Uzman amca, rüyasında beni görmüş olacak ki, sabah saat 9.00’da aradı. “Ağabey servis çağırmışın, ben 10 dakika sonra orada olacağım” diye. Ulan, öğleden sonra dememiş miydiniz? Daha horozlar ötmeden, ben yün donumu bile giymemişken, ne arıyorsunuz? Ben tesadüfen evde olmasam, Allah bilir “biz geldik ağabey, sen yoktun” diyecekler. Buradan bütün servislere bir duyuru yapmak istiyorum; Suadiye’de saat 9.00’da öğlen olmuyor.
Lafı uzatmayalım, bizim amca 9.10 gibi zili çaldı. Açtım kapıyı, banyoya götürdüm; iki dakika sonra yine zil çaldı. Gittim açtım, bu sefer de gelen yardımcısıymış. Baktılar ve “el duşu kırılmış, değişmesi lazım” dediler. Benim onayımı takiben çırak minibüse el duşu almaya gitti.
10 dakika sonra zil çaldı ve bizim yardımcı elinde 3 adet duş ile geldi. Geldi ama uzman arkadaş mutlu değil. “Onlar değil, onlar değil” dedi ve el duşlarının aracın içinde nerede olduğunu bir kere daha tarif etti.

Çocukcağız, bir kere daha gitti, bir kez daha zili çaldı geldi ama bir kez daha duşları yanlış getirdi. Çocukla bir yere varamayacağını anlayan bizim uzman amca, bu sefer kendi gitmeye karar verdi. Bir kere daha zil çaldı. Emin, bir kere daha kapıyı açtı ama neyse bu sefer doğru duşlar gelmişti. Kolay değil, ne de olsa işin uzmanı gitti aşağıya.

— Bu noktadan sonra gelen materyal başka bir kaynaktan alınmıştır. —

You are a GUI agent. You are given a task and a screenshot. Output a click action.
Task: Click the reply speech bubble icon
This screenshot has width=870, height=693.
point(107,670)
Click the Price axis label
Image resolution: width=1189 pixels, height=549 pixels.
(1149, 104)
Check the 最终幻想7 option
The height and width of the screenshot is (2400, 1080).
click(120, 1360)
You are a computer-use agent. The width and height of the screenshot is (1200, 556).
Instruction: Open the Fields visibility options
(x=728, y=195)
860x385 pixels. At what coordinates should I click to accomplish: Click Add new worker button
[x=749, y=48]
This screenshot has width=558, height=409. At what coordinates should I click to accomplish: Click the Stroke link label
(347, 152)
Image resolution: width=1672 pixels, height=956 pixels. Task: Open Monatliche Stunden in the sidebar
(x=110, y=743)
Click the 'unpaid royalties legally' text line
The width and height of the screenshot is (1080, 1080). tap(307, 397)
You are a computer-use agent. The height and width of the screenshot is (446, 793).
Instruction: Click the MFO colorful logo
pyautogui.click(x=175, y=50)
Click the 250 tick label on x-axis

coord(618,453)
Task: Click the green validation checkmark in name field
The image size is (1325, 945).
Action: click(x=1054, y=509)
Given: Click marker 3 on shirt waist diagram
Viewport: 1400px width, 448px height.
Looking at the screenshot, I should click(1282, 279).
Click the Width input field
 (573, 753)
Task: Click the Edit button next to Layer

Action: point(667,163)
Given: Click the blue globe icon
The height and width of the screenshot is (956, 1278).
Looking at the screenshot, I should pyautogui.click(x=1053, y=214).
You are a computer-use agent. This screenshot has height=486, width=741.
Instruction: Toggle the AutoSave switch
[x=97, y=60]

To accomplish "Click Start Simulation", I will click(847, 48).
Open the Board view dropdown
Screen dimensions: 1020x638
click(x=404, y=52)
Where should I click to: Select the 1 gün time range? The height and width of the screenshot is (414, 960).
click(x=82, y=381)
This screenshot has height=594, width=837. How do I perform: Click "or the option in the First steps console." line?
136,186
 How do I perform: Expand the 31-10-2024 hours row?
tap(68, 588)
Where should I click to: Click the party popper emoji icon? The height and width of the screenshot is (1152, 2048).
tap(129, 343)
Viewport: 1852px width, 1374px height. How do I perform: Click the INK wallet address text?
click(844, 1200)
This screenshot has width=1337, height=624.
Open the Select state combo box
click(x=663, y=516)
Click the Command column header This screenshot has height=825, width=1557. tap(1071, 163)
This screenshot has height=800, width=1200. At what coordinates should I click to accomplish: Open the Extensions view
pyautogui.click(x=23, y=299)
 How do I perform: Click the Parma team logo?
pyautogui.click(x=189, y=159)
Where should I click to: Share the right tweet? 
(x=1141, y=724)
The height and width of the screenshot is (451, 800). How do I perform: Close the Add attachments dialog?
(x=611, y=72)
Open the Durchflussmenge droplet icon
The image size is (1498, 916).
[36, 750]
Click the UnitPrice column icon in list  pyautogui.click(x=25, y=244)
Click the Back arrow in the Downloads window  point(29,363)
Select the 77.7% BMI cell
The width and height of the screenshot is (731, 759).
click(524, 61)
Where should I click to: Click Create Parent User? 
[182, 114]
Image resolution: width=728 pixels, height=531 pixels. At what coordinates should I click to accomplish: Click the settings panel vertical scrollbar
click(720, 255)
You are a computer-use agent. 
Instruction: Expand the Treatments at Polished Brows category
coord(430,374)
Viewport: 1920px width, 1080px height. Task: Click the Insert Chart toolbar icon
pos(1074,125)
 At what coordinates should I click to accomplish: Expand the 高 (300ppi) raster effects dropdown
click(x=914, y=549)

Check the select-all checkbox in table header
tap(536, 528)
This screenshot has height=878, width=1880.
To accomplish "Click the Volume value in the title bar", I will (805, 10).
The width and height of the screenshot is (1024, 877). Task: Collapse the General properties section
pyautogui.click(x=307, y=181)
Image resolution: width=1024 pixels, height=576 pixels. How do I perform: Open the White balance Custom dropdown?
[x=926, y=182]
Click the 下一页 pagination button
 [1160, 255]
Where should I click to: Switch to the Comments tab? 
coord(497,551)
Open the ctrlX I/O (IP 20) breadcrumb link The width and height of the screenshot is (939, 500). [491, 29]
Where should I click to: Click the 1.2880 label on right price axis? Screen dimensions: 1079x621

Neyse taktılar, ettiler, paralarını alıp gittiler. Adamların arkasından tam etrafı havalandırıyordum ki, yine zil çaldı. Doğru tahmin ettiniz, yine bizim yardımcı uzman. Çocuğa, “Yine ne oldu?” diye sorduğumda, bir zıkkımı benim banyomda unuttuklarını söyledi. Bu gibi durumlarda genelde iki şık vardır. Ya o zıkkımı alıp yardımcı uzmanın kafasına indireceksin, ya da “A öylemi, git al canım” diyeceksin. Başka bir ihtimal yok.
İlk şık çok cazip gelmesine rağmen, ben yine de şeytana uymadım. Ben de gidip getirebilirdim ama çocuk gitti kendisi aldı. Tabi ki her geliş gidişlerinde de, bir de kapıda galoş giyme çıkarma merasimi yaşanıyor.
Neyse, zıkkımını da aldı gitti sonunda, diye düşünürken bir kere daha zil çaldı. Ayıptır söylemesi bu durumda üçüncü bir şık ortaya çıktı. Artık aleti elinden alıp kafasına vurmak, hiç cazip gelmemeye başladı. Beynim başka çözümler üretmeye başladı.

Bu düşüncelerle kapıya doğru yöneldim ve kapıyı açtığımda karşımda sucuyu gördüm. Karşımda, her zaman kibar ve nazik sucu amcayı görünce, fikirlerim bir anda değişiverdi. Zaten son defa kapı çaldığında, karşıma sucu amca değil de, bizim uzman yardımcısı çıkmış olsaydı; sizler şu anda bu yazı yerine gazeteleri okuyor olurdunuz.

Emin’in Notu: Şansınızı zorlamayın, kimsenin zilini çok fazla çalmayın.